2.2     "CREATED" in relation to any copyrightable work means when the work is
        fixed in any tangible medium of expression for the first time, as
        provided for at 17 U.S.C.ss.101.

2.3     "EFFECTIVE DATE" means the earlier of: (a) the date of the last
        signature of the duly authorized representatives of the parties and the
        REVIEWING OFFICIAL; or (b) thirty (30) days after the receipt of a
        signed copy of this Agreement by the REVIEWING OFFICIAL without that
        official taking any action thereon.

2.4     "GOVERNMENT" means the Government of the United States of America.

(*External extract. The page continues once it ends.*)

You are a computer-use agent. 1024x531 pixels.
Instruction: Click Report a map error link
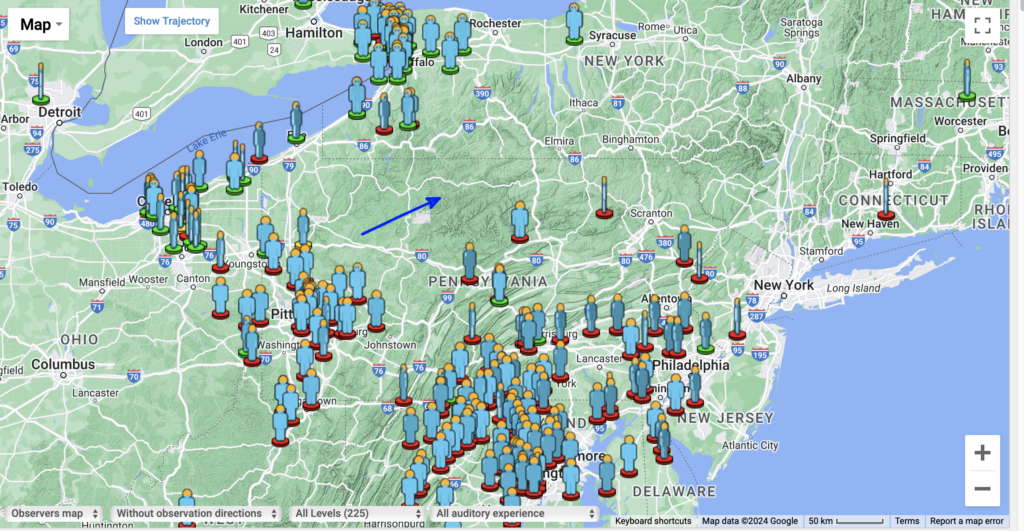click(966, 521)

2.5     "SPECIAL PURPOSE LICENSE" means a license to the GOVERNMENT conveying a
        nonexclusive, nontransferable, irrevocable, worldwide, royalty-free
        license to practice and have practiced an INVENTION for or on behalf of
        the GOVERNMENT for research or other government purposes and conveying a
        nonexclusive, nontransferable, irrevocable, worldwide, royalty-free

<PAGE>

        license to use, duplicate, prepare derivative works, distribute or
        disclose copyrighted works or Proprietary Information in whole or in
        part and in any manner, and to have or permit others to do so, for
        research or other government purposes. Research or other government
        purposes include competitive procurement, but do not include the right
        to have or permit others to practice an INVENTION or use, duplicate,
        prepare derivative works, distribute or disclose copyrighted works or
        Proprietary Information for commercial purposes.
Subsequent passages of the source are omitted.